* What to work on:
Wherever the word "computer" turns up in a line of the entries, copy that line.

* Data shown:
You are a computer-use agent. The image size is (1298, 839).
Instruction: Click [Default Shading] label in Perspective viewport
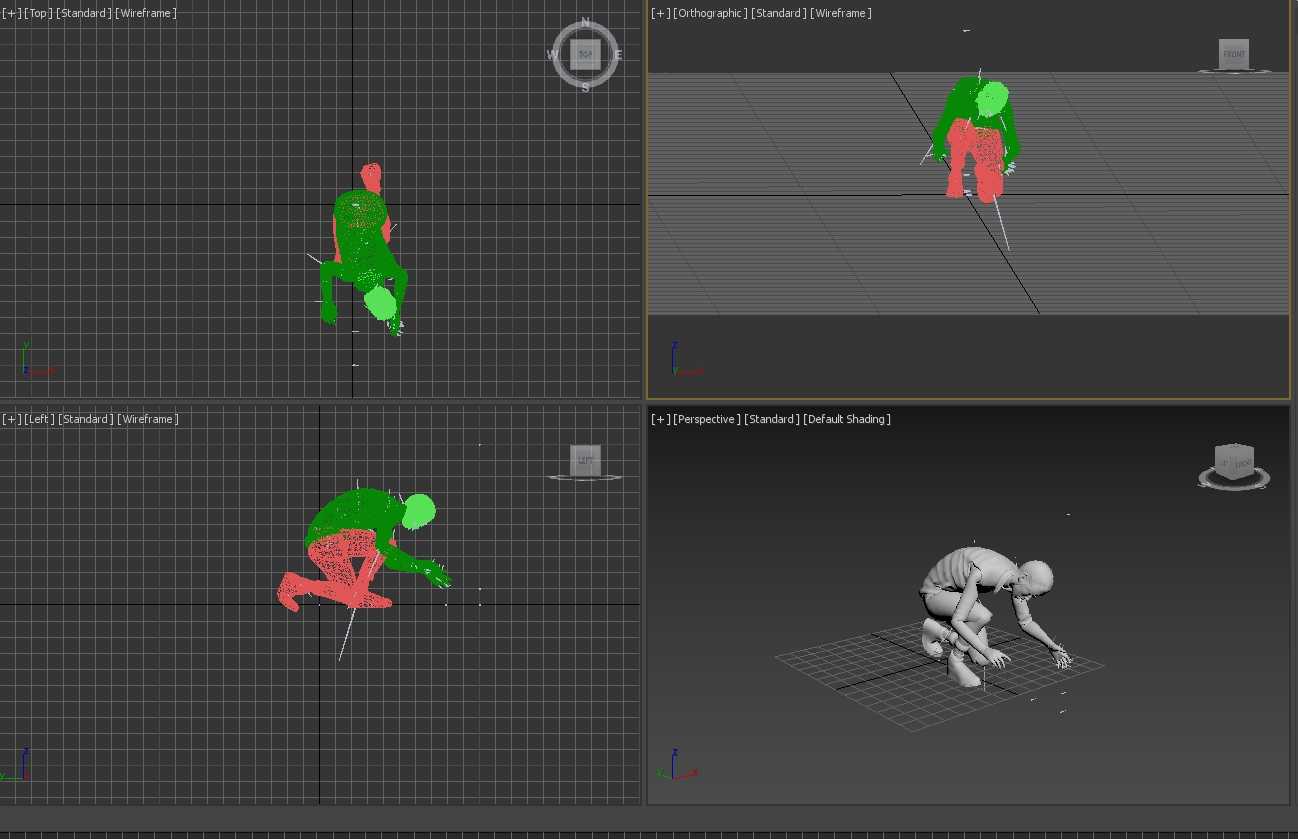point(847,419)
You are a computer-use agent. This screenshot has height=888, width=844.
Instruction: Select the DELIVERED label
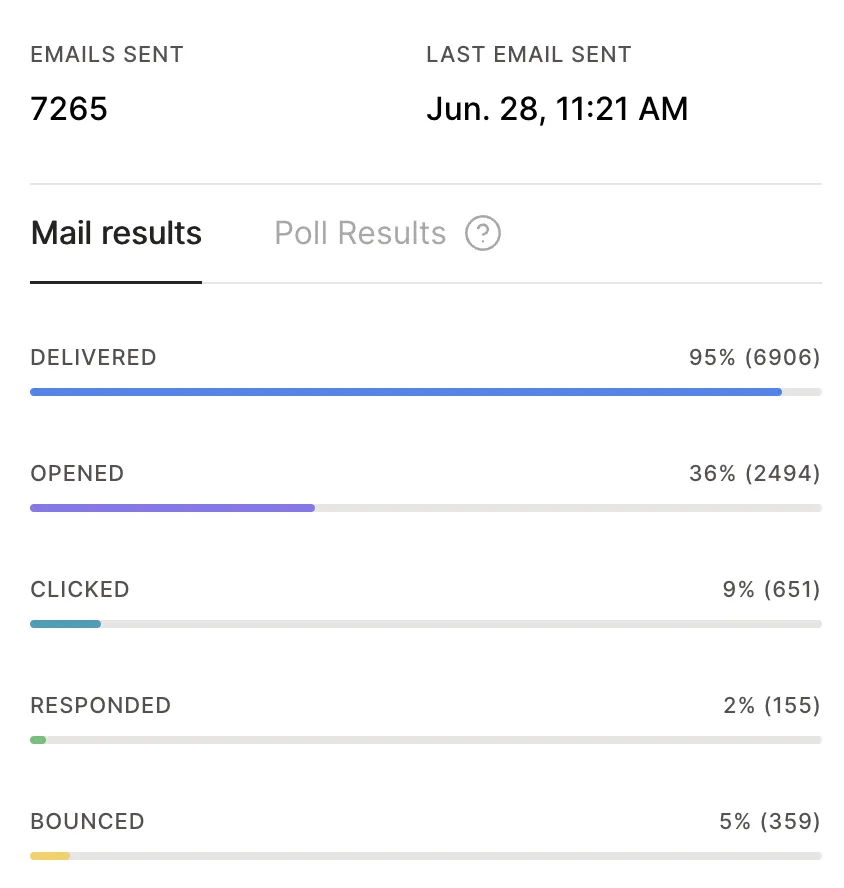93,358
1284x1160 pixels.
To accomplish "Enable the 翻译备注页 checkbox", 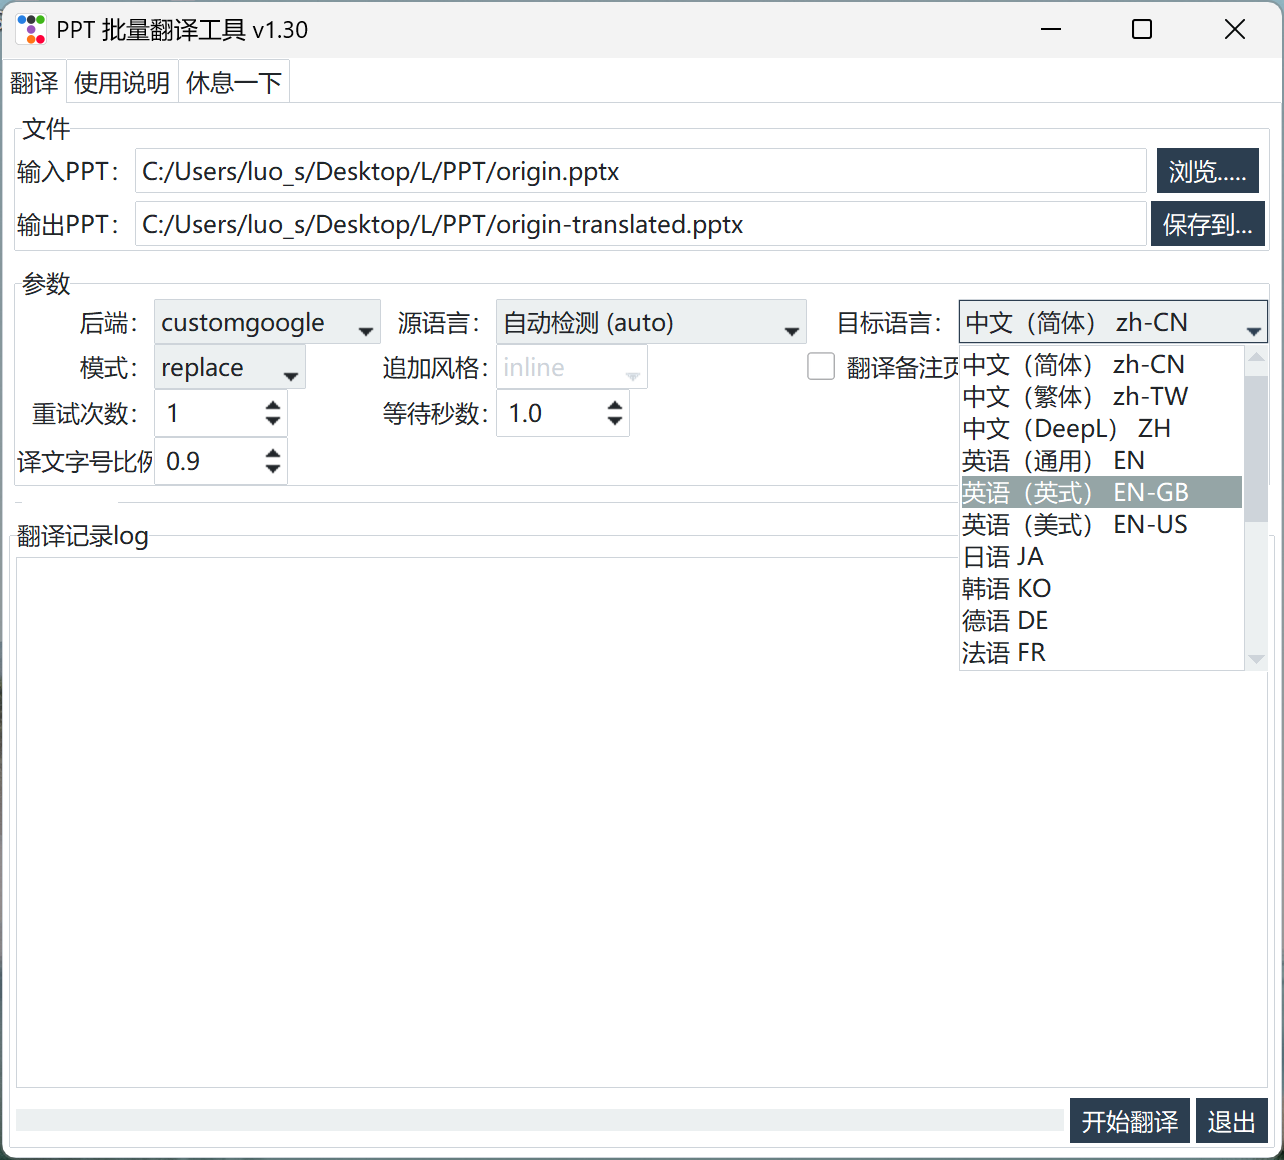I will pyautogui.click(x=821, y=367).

* Exercise answer:
You are a computer-use agent. The image size is (1298, 839).
You are a computer-use agent. This screenshot has height=888, width=844.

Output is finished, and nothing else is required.